Network & Disk Heartbeats

Network heartbeat is across the interconnect, every one second, a thread (sending) of CSSD sends a network tcp heartbeat to itself and all other nodes, another thread (receiving) of CSSD receives the heartbeat. If the network packets are dropped or has error, the error correction mechanism on tcp would re-transmit the package, Oracle does not re-transmit in this case. In the CSSD log, you will see a WARNING message about missing of heartbeat if a node does not receive a heartbeat from another node for 15 seconds (50% of misscount). Another warning is reported in CSSD log if the same node is missing for 22 seconds (75% of misscount) and similarly at 90% of misscount and when the heartbeat is missing for a period of 100% of the misscount (i.e. 30 seconds by default), the node is evicted.

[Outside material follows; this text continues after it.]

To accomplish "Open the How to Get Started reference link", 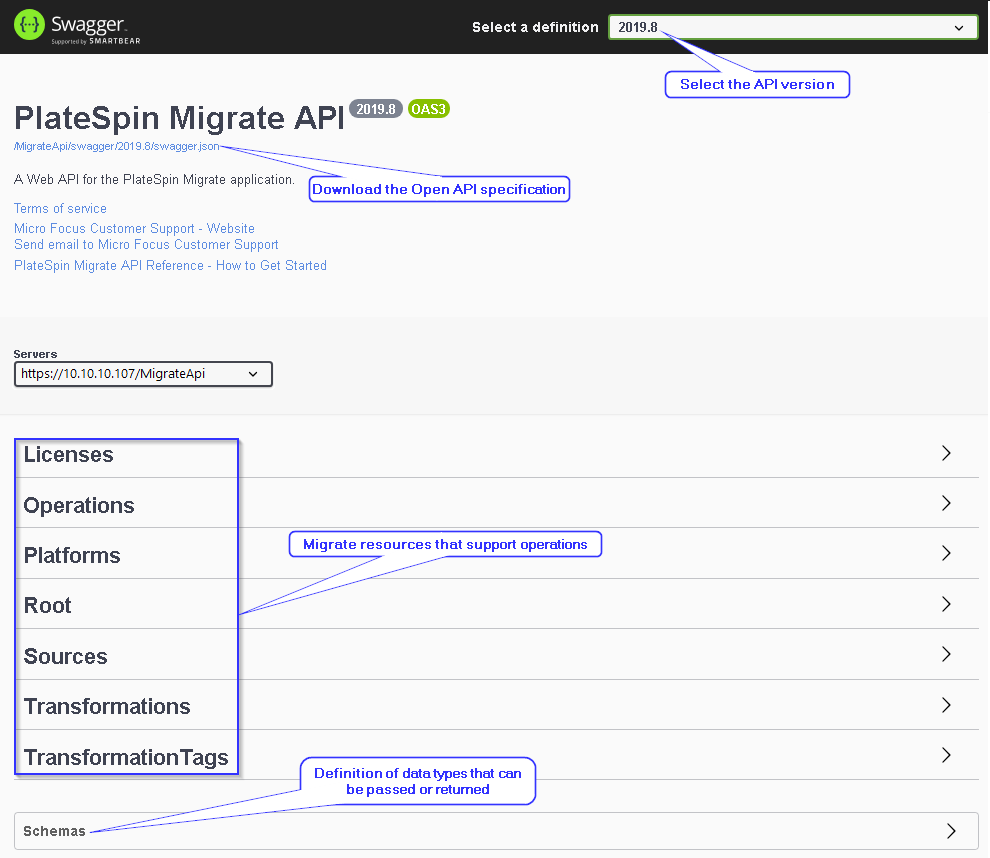I will point(170,265).
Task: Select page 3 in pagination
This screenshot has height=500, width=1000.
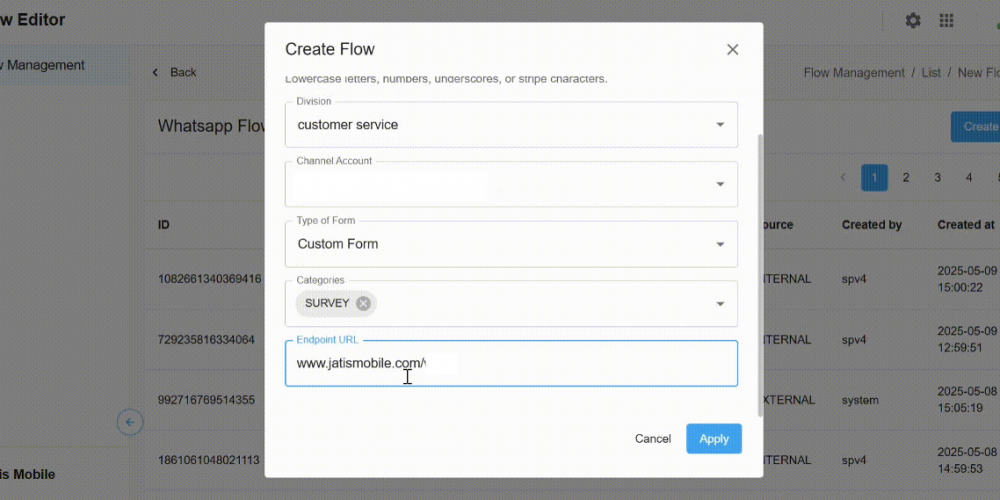Action: (x=938, y=178)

Disk heartbeat is between the cluster nodes and the voting disk. CSSD process in each RAC node maintains a heart beat in a block of size 1 OS block in a specific offset by read/write system calls (pread/pwrite), in the voting disk. In addition to maintaining its own disk block, CSSD processes also monitors the disk blocks maintained by the CSSD processes running in other cluster nodes. The written block has a header area with the node name and a counter which is incremented with every next beat (pwrite) from the other nodes. Disk heart beat is maintained in the voting disk by the CSSD processes and If a node has not written a disk heartbeat within the I/O timeout, the node is declared dead. Nodes that are of an unknown state, i.e. cannot be definitively said to be dead, and are not in the group of nodes designated to survive, are evicted, i.e. the node’s kill block is updated to indicate that it has been evicted.

Thus summarizing the heartbeats, N/W Heartbeat is pinged every second, nodes must respond in css_miscount time, failure would lead to node eviction. Similarly Disk Heartbeat, node pings (r/w) voting disk every second, nodes must recieve a response in (long/short) disk timeout time.

Below are the different possibilities of individual heartbeat failures.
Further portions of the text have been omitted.